-- Supplied text --
More than 100,000 people gathered in Venezuela’s capital, Caracas, in support of opposition presidential candidate Henrique Capriles.
Henrique Capriles criticized President Hugo Chavez for what he called a long list of unfulfilled promises.
He demanded justice for three opposition activists killed during a rally in Barinas state on Saturday.
Hugo Chavez addressed large crowds in Zulia state, promising to deepen socialism.
He told his supporters it was impossible to lose the 7 October election.
Henrique Capriles said the rally was the biggest Caracas had ever seen.
“Bolivar Avenue is too small for us,” he said, referring to one of the main city streets.
He also paid tribute to the three men who had died.
“Yesterday, sadly, violence took three lives, something that should never have happened,” Henrique Capriles said, in his last major rally in the capital before the election.
“I want to tell their families, and those angels in heaven, that we are going to defeat violence on 7 October.”
The three were named as Antonio Valero, Omar Fernandez and Hector Rojas.
An initial statement by the opposition First Justice Party on Saturday night reported two deaths.
It said a rally had been planned in Barinas, President Hugo Chavez’s home state, on Saturday but the road was blocked by government supporters.
When Antonio Valero and Omar Fernandez left their car to try to gain access, they were fired on by gunmen inside a van, it said.
“This tragedy gives us more strength and faith to fight for a Venezuela where justice and non-violence reign,” the First Justice Party said.

-- Task statement --
Continue the news report above on the Capriles rally in Caracas, starting after its final sentence.

-- Supplied information --
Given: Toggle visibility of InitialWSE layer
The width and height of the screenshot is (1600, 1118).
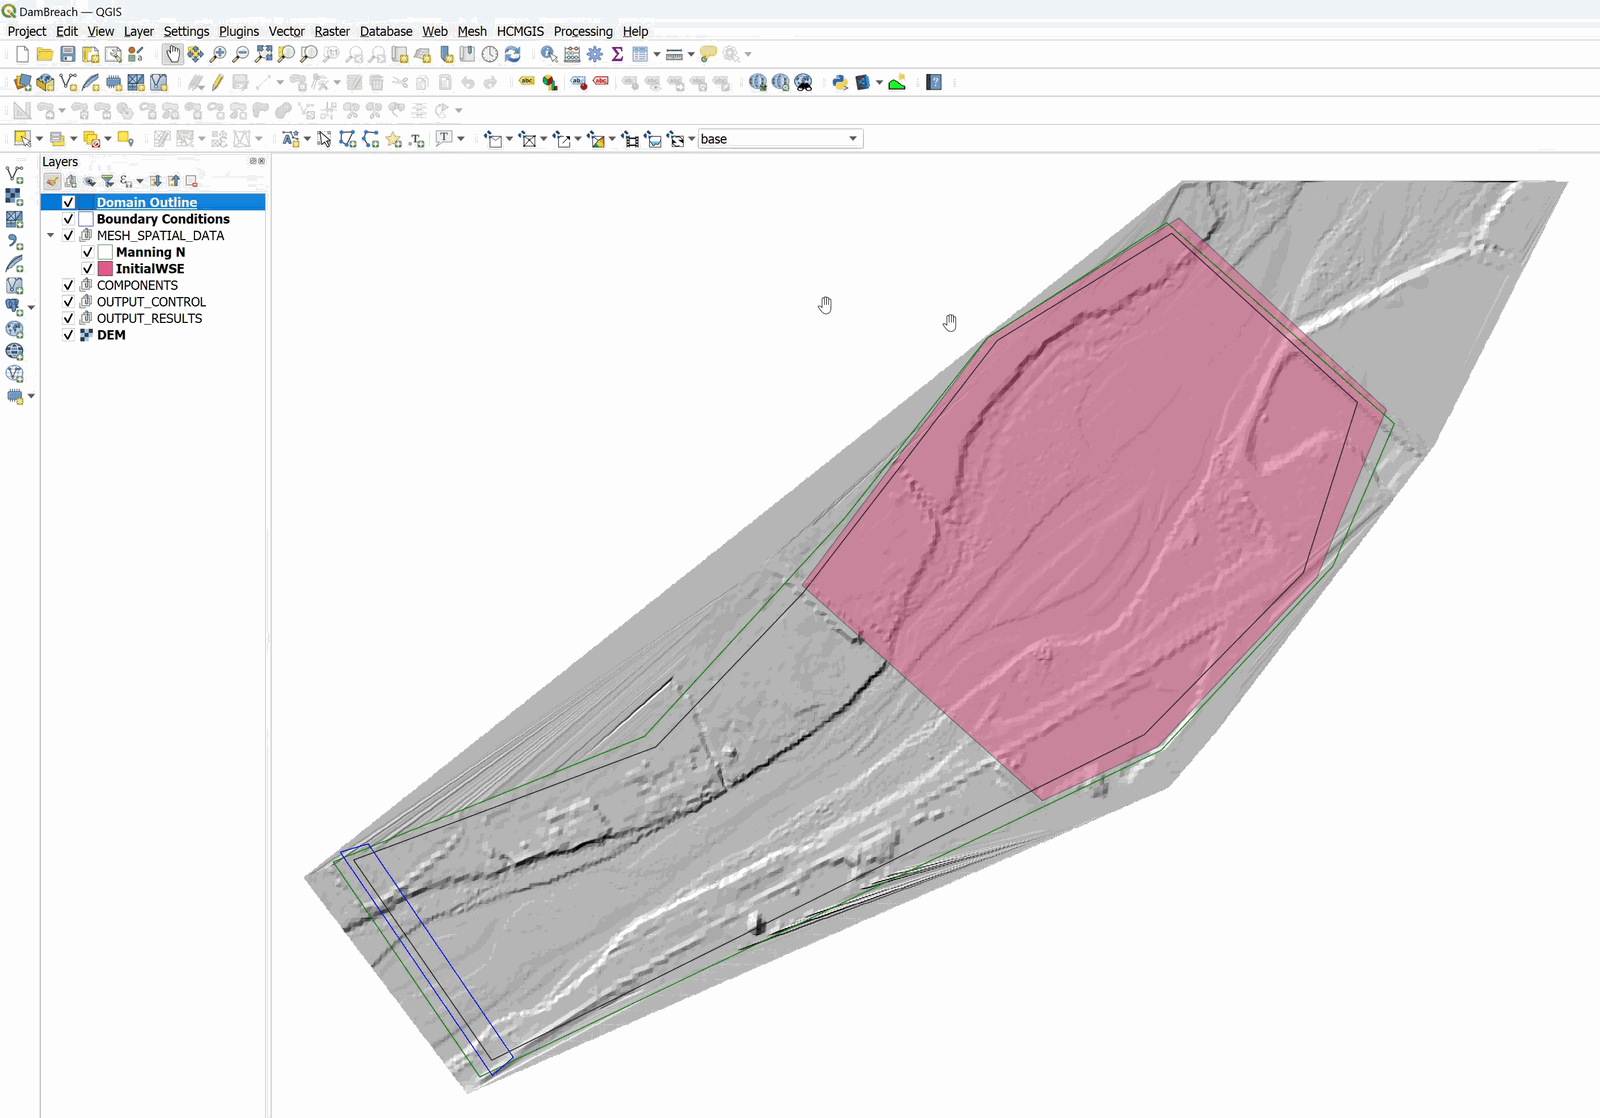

-- Result of this task --
Justice Minister Tareck El Aissami said in a message on Twitter that a suspect in the killings had already been arrested.
Hugo Chavez and Henrique Capriles are wrapping up their campaigns over the next few days.
Addressing tens of thousands of people in the town of Cabimas in the western Zulia state, President Chavez said he regretted the deaths and called for calm.
“It’s not with violence that we face off. It’s with votes, ideas, peace, so let’s not fall into provocations,” he said, quoted by Reuters news agency.
There have been other incidents of violence on the campaign trail. Supporters of both candidates threw stones at each other earlier this month when Henrique Capriles attempted to march through the city of Puerto Cabello.
And four people were injured in a shooting that erupted during a voting rehearsal at the beginning of September.
With violent crime a key concern for voters, there are fears that further violence could erupt in what has become Venezuela’s closest fought election in over a decade.
Hugo Chavez, who has been in power since 1999, was diagnosed with cancer last year.
More than 30 opposition parties have backed Henrique Capriles as a single candidate to challenge the leftist president.